Read on to discover how certain offerings promote worker and building performance, spur teamwork, and improve occupant health.
The idea to design a paint that converts substrates into dry erase marker surfaces came out of a college project to design a business plan. Two students were literally throwing ideas on the wall with sticky notes until they had covered the wall and thought there had to be a better way.
“They wondered what if the wall was dry erasable and they could have just written their ideas directly on it,” explains Amanda Schneider, director of strategic partnerships with manufacturer IdeaPaint. Now the company founded by those students offers liquid and powder products that do just that.
In addition to walls, it’s also used on file cabinet banks, wall panels for cubicles, lockers, and work surfaces, as well as in applications ranging from offices and healthcare to warehouses and education, says Schneider. Enough IdeaPaint to cover 100 square feet costs $315.
“Kids don’t like pen or even pencil on paper because the permanent nature can be intimidating when they make mistakes,” she says. “Dry erase takes that fear element away. If you mess up, it’ll be completely gone, no big deal.”
Sherwin-Williams offers a similar dry erase coating.

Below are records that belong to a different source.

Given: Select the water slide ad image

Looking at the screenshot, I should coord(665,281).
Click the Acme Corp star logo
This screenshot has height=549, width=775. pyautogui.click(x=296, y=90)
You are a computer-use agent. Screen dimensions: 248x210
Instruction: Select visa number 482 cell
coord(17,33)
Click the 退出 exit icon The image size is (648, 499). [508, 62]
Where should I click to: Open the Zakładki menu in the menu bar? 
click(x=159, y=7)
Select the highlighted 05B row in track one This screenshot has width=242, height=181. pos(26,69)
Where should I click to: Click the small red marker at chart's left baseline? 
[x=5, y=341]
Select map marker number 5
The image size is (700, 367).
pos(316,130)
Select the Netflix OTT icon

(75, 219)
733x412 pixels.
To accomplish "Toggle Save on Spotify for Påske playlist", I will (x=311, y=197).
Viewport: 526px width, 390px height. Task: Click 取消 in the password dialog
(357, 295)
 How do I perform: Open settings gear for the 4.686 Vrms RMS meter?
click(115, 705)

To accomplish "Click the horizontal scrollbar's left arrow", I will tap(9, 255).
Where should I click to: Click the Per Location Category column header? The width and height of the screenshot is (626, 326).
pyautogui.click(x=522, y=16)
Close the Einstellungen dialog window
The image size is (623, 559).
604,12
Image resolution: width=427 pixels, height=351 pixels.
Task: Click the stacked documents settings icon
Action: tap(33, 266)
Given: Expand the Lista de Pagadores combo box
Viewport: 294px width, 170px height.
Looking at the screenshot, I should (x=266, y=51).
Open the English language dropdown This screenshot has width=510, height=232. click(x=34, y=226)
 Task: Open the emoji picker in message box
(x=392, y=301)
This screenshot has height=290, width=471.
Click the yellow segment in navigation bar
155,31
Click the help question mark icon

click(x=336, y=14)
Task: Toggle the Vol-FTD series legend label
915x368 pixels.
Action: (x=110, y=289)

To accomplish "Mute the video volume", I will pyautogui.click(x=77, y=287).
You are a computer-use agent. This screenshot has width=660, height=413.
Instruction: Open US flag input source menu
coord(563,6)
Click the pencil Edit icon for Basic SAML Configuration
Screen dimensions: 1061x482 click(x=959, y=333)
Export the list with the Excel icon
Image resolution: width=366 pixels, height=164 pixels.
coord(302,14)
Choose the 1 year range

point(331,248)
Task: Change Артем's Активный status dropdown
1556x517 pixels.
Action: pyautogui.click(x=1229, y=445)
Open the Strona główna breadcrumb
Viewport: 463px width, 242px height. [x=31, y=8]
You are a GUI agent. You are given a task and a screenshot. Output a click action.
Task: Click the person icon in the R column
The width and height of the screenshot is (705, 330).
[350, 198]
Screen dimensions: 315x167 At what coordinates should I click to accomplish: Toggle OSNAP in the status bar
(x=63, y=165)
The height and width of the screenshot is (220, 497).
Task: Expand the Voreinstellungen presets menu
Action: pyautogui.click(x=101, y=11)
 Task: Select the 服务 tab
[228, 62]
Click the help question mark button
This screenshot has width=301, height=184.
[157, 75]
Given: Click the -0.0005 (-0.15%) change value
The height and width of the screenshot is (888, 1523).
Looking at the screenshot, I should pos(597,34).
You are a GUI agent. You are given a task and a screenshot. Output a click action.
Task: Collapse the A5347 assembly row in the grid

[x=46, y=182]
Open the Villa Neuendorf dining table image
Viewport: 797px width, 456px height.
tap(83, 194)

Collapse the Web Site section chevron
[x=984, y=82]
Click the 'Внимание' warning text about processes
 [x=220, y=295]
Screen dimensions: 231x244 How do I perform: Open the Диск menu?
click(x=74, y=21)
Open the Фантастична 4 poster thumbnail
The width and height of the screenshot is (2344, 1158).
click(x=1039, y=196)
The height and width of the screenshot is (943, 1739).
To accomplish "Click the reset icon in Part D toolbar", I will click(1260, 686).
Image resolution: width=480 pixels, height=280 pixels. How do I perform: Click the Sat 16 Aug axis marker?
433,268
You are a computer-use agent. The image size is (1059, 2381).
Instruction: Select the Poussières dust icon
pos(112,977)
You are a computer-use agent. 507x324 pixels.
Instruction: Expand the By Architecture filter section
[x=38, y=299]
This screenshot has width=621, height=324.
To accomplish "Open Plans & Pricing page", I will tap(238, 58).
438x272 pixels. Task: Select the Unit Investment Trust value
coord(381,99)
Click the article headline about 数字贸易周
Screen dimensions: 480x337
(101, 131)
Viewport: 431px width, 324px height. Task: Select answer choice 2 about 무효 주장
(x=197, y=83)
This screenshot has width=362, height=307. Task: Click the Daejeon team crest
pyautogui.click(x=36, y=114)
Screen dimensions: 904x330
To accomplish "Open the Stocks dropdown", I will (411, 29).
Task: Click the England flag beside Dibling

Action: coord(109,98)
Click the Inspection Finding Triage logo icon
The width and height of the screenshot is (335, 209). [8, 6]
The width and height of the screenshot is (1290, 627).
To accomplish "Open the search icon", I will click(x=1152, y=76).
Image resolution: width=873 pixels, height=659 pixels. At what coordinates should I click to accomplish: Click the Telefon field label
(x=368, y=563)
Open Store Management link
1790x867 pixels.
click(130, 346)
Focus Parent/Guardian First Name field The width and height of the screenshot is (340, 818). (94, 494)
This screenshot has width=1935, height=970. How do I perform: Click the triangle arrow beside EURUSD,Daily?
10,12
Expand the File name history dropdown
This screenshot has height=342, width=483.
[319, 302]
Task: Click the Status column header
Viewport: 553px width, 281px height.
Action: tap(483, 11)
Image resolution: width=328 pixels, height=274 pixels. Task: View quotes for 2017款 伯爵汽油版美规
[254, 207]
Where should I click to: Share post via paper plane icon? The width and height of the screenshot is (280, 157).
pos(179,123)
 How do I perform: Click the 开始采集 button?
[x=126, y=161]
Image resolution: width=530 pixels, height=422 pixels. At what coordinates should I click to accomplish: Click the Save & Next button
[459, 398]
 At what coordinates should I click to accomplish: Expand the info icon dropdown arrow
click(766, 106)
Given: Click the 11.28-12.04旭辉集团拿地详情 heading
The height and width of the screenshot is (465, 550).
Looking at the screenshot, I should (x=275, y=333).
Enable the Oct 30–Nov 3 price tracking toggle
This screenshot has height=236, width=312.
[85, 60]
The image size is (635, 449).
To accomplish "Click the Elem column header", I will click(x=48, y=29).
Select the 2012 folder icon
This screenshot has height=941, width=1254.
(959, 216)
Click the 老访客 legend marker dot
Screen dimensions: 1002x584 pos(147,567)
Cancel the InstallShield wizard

Cost of the Sherwin-Williams offering is $500 for a 1-gallon kit.
“I’ve seen people do a small square on their wall or door, or an entire conference room from top to bottom,” says Steve Revnew, vice president of product innovations at the manufacturer. “One building did all their hallways and rooms so it was like the whole office was a dry erase board.”
Having writable surfaces is great for collaboration, but many workers are accustomed to working with electronics, and that equipment needs special protection from dust and static electricity.
Antistatic Industries offers acrylic, water-based paints for floor and wall use that resist static and prevent dust from clinging to surfaces, priced at $185 per gallon.
“It’s ideal for computer or server rooms, electronic assembly areas, and warehouses,” explains Thomas Kistler, vice president of the manufacturer. “It’s important for static and dust to be eliminated, especially in those areas.”